Tarefas a realizar ::
[1] No texto sobre as eleições autárquicas, a contenda eleitoral é descrita como um ritual. Explique o que o texto diz sobre esse ritual.
[2] Reproduza textualmente o trecho do texto sobre as eleições autárquicas que começa em "Sobre as eleições" e vai até "que conhecemos melhor.", inclusive.

Texto apresentado ::
* * * * * * * * *

Sobre as eleições autárquicas realizadas a 26 de Setembro, já se disse quase tudo e já se escreveu praticamente sobre todos os aspectos da contenda eleitoral. Trata-se, obviamente, de um ritual: a que uns se prestam de forma mais incisiva do que outros; e onde os principais temas que são discutidos tendem, curiosamente, a ser os mesmos, cada ciclo de quatro anos.
Nesta crónica estamos particularmente interessados em abordar a questão dos programas eleitorais que as várias listas concorrentes, em diferentes localizações apresentam. Não visaremos nenhuma situação em concreto. Embora seja óbvio que nos debruçamos principalmente sobre as situações que conhecemos melhor.

* * * * * * * * *

Excerto dos dados ::
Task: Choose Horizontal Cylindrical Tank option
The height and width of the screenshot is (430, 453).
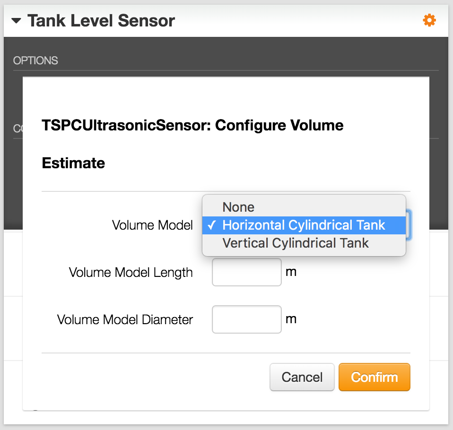Action: click(x=304, y=225)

* * * * * * * * *

Respostas às tarefas ::
[1] Segundo o texto, é um ritual a que uns se prestam de forma mais incisiva do que outros. Além disso, os principais temas discutidos tendem a ser os mesmos em cada ciclo de quatro anos.

[2]
Sobre as eleições autárquicas realizadas a 26 de Setembro, já se disse quase tudo e já se escreveu praticamente sobre todos os aspectos da contenda eleitoral. Trata-se, obviamente, de um ritual: a que uns se prestam de forma mais incisiva do que outros; e onde os principais temas que são discutidos tendem, curiosamente, a ser os mesmos, cada ciclo de quatro anos.
Nesta crónica estamos particularmente interessados em abordar a questão dos programas eleitorais que as várias listas concorrentes, em diferentes localizações apresentam. Não visaremos nenhuma situação em concreto. Embora seja óbvio que nos debruçamos principalmente sobre as situações que conhecemos melhor.